During the war, he was an activist in the peasant movement, also its underground counterpart. In the years 1941–1943 Mieczysław was the commander of the Warsaw-Right-Bank circuit of the Peasant Battalions and used the pseudonym “Odwaga” (“Courage”). In 1943, he was imprisoned by the gestapo in Nowy Sącz for three months.

The Jewish family Wecer (Weczer) was starving in the gheto in Otwock. Only little Maria would sneak out from the ghetto to buy medications, which she then sold to others, thereby earning bread for her brothers Zbyszko and Sasza, and her grandparents. In the fall, the girl’s bare feet got injured. In such a state she met her former neighbor Jadwiga Dańko at a drugstore one evening. “My God, Muszka what happened to you?”, asked Jadwiga, then took the girl to her home on Reymont Street.

After many years, Miriam Thau (Maria Wecer) mentioned in the testimony for Yad Vashem: “That evening was fed and my injured legs were washed and dressed. The Dańko family – Jadwiga and her husband, Mieczysław and sister Nina –listened, horrified, to my account about poverty in the ghetto. It was a time when people were already lying on the streets swollen from hunger. In the morning, when I thanked and I wanted to go back, Jadwiga said to me solemnly: “Do not go back again to the ghetto, Muszka.” Once again, I thanked and explained that I could not stay with her – “Sasza is there waiting for me, he will die without me”. The Dańkos could not take him home. He was circumcised, and they had two children whom they did not want to expose to danger. On the same day, I brought Sasza a cart full of food. From then on, for weeks I would bring him meals every day.”
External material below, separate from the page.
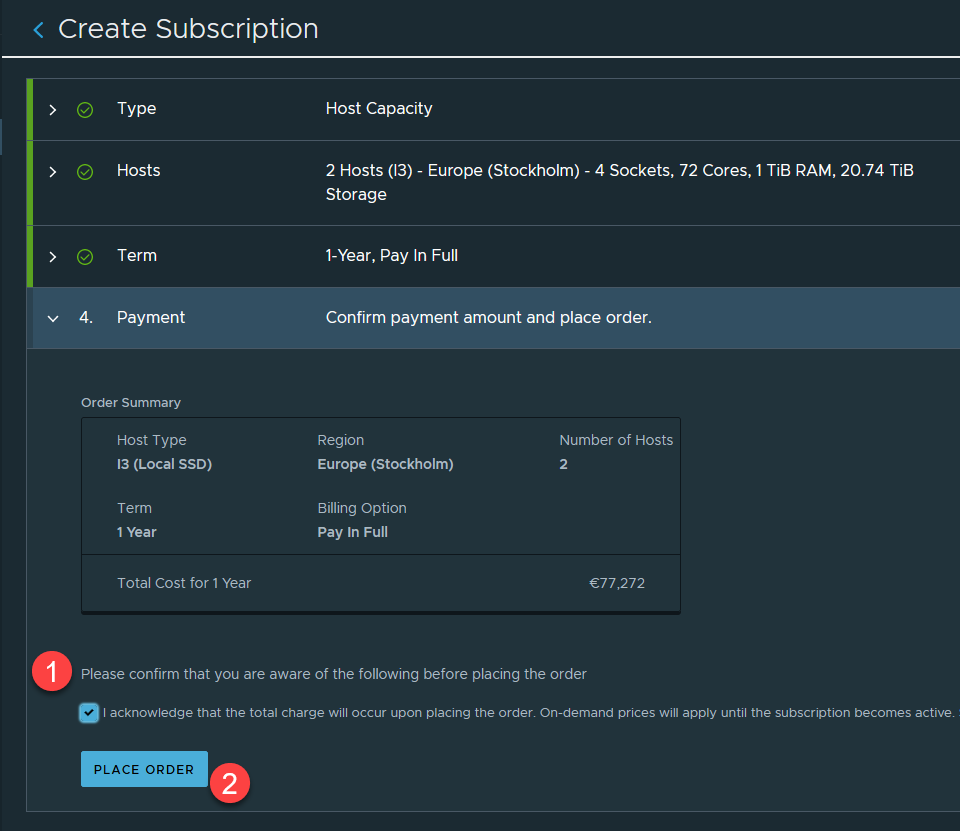Screen dimensions: 960x831
Task: Click the back arrow beside Create Subscription
Action: pos(38,30)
With the help of a parish priest, Ludwik Wolski, Maria Wecer received a birth certificate forthe name Laskowiecka (it was the name of her mother’s first husband). Little Sasza also received a similar birth certificate. Then, Mieczysław Dańko with a clerk from the municipal council in Otwock, Mr. Grzywacz, took Sasza away from the ghetto and placed him in a convent in Świder (which probably belonged to the St. Elizabeth convent) as a “Christian child, who had been circumcised by his Jewish caregivers.”

One day Tamara Wecer, the children’s mother appeared at the Dańkos’ house. She had previously left Otwock, seeking contact with her husband and ways to escape. And again, Mieczysław Dańko helped her. He managed to get her an ID with the name of her first husband. The Dańkos also helped the whole family to find accommodation. The mother took little Sasza from the monastery. However, he died soon. Years later, Maria Thau says “he was dying before my eyes. He died at night, holding my hand. His last words were: “Musia, give me bread”. On his death certificate issued on October 20, 1942 by Rev. Wolski, Aleksandra Szpakowska, another Righteous of Otwock, signed herself as a witness.

Tamara, Maria and Zbigniew Wecer survived the war. In 1946,the children’s father, Rudolf Wecer, returned to Poland. Zbigniew went to Israel in 1948, Maria and her mother did in 1958.
Krystyna’s (Krysia) father (b. 1917), Karol Chłond, worked as secretary of the municipal council in Otwock for many years. As a widely respected citizen, he had many friends, both Poles and Jews. His four children grew up in a spirit of respect for other human beings regardless of their nationality or religion.